==== DATA IN THIS EXERCISE ====

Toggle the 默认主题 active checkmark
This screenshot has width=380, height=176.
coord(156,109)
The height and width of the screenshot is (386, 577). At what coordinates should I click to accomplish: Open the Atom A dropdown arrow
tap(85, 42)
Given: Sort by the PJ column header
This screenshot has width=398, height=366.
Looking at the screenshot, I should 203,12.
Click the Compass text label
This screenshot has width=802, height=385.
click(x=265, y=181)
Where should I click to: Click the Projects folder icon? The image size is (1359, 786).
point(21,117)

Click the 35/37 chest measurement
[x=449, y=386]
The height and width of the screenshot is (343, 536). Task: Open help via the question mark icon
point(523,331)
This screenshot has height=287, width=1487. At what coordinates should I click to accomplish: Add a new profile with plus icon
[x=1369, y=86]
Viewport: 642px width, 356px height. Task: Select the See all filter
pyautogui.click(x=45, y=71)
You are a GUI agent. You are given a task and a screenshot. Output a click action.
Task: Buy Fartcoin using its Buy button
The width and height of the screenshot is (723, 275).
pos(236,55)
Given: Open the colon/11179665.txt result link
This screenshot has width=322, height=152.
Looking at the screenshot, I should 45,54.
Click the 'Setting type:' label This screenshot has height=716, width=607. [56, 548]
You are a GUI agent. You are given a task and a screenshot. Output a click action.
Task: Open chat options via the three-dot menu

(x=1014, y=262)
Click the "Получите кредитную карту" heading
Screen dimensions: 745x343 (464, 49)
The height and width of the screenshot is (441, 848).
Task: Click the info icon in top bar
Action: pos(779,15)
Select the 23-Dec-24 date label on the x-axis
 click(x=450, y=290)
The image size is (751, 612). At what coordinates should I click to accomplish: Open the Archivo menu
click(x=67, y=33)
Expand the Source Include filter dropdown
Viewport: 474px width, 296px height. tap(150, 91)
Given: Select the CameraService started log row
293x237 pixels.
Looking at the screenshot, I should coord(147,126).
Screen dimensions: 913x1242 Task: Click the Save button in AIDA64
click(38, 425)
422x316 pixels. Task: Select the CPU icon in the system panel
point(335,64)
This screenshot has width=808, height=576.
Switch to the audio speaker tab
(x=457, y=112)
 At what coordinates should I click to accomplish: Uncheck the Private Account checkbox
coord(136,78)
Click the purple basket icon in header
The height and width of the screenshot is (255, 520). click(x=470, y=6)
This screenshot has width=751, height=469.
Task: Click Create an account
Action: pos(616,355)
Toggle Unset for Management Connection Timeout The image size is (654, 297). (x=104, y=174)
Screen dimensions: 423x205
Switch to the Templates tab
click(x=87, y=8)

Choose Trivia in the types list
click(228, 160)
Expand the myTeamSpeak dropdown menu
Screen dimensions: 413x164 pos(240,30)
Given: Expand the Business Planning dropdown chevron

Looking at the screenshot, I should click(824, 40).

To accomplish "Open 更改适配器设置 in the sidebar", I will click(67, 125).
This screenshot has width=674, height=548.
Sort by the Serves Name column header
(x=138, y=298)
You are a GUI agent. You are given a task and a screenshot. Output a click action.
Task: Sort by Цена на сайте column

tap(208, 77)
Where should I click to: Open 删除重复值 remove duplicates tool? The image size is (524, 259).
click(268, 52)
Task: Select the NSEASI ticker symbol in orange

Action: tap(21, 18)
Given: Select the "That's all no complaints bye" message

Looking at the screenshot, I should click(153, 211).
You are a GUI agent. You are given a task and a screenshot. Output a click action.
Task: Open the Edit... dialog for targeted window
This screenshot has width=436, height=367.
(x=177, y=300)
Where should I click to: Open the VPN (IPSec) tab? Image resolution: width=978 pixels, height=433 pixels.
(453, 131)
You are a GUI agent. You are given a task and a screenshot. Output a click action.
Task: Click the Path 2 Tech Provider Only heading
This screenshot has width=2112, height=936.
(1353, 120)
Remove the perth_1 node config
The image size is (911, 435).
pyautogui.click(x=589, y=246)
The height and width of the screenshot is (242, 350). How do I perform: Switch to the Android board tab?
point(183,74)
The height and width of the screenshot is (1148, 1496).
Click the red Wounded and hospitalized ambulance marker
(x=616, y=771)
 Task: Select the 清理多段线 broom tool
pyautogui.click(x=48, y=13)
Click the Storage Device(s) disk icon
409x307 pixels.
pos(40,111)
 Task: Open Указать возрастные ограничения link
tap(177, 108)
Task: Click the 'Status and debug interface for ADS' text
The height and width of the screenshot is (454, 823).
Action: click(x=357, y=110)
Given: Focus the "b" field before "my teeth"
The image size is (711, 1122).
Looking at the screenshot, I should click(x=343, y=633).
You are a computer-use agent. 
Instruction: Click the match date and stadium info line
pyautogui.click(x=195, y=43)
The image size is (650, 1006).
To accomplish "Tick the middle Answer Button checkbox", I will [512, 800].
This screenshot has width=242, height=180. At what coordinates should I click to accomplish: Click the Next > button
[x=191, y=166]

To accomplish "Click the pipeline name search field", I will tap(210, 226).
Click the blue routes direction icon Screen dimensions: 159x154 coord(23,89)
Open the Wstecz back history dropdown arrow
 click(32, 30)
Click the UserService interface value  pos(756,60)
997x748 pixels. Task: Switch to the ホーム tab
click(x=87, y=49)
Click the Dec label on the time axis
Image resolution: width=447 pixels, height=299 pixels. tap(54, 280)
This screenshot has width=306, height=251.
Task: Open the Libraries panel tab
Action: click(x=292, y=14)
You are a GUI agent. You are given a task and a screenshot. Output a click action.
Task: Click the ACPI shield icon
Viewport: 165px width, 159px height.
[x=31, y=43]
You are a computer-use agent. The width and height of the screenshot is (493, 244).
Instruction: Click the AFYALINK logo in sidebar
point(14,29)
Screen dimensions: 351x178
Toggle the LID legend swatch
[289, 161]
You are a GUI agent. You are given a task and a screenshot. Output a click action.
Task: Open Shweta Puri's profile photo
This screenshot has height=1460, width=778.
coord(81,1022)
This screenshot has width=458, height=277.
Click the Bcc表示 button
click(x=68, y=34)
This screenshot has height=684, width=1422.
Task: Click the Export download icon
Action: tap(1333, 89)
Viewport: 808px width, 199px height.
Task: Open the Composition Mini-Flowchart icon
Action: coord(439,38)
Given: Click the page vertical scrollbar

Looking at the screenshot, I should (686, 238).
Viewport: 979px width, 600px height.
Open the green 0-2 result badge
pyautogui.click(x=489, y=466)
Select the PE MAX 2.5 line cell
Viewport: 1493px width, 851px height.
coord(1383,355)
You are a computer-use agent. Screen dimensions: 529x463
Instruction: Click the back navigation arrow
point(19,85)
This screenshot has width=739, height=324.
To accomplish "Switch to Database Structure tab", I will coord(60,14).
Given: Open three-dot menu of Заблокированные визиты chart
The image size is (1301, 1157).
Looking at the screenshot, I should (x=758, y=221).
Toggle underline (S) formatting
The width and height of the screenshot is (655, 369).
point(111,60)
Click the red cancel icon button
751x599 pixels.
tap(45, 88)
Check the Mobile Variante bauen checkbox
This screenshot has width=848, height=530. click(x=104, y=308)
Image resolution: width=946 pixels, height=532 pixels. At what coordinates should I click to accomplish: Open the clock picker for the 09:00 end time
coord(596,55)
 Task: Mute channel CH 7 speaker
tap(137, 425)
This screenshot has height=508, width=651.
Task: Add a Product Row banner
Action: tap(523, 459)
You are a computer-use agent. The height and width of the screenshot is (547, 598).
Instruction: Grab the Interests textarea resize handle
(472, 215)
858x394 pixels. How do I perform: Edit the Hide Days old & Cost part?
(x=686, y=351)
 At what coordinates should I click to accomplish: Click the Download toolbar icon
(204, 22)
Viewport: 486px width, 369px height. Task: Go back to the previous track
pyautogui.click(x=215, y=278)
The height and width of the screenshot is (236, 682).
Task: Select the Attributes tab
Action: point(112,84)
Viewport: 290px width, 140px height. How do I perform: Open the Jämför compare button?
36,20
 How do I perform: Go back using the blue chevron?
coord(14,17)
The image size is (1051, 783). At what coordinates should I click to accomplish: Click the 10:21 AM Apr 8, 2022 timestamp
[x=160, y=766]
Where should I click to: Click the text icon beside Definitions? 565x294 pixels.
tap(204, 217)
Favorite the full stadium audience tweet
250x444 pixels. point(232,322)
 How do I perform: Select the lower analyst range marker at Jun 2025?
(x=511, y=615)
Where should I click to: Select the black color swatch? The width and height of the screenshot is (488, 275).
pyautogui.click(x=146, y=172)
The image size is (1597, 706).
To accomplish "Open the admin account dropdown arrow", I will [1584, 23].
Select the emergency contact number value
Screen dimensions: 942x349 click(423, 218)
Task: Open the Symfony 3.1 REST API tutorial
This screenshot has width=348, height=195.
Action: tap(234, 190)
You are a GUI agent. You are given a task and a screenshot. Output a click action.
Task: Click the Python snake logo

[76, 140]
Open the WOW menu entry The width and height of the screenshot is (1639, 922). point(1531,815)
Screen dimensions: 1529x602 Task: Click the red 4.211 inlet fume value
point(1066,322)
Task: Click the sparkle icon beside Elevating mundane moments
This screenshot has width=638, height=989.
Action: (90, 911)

====

The stopping point is the line containing "Task: Buy Fartcoin using its Buy button". Reproduce exactly every line of the material from the first through that one.

Toggle the 默认主题 active checkmark
This screenshot has width=380, height=176.
coord(156,109)
The height and width of the screenshot is (386, 577). At what coordinates should I click to accomplish: Open the Atom A dropdown arrow
tap(85, 42)
Given: Sort by the PJ column header
This screenshot has width=398, height=366.
Looking at the screenshot, I should 203,12.
Click the Compass text label
This screenshot has width=802, height=385.
click(x=265, y=181)
Where should I click to: Click the Projects folder icon? The image size is (1359, 786).
point(21,117)

Click the 35/37 chest measurement
[x=449, y=386]
The height and width of the screenshot is (343, 536). Task: Open help via the question mark icon
point(523,331)
This screenshot has height=287, width=1487. At what coordinates should I click to accomplish: Add a new profile with plus icon
[x=1369, y=86]
Viewport: 642px width, 356px height. Task: Select the See all filter
pyautogui.click(x=45, y=71)
You are a GUI agent. You are given a task and a screenshot. Output a click action.
Task: Buy Fartcoin using its Buy button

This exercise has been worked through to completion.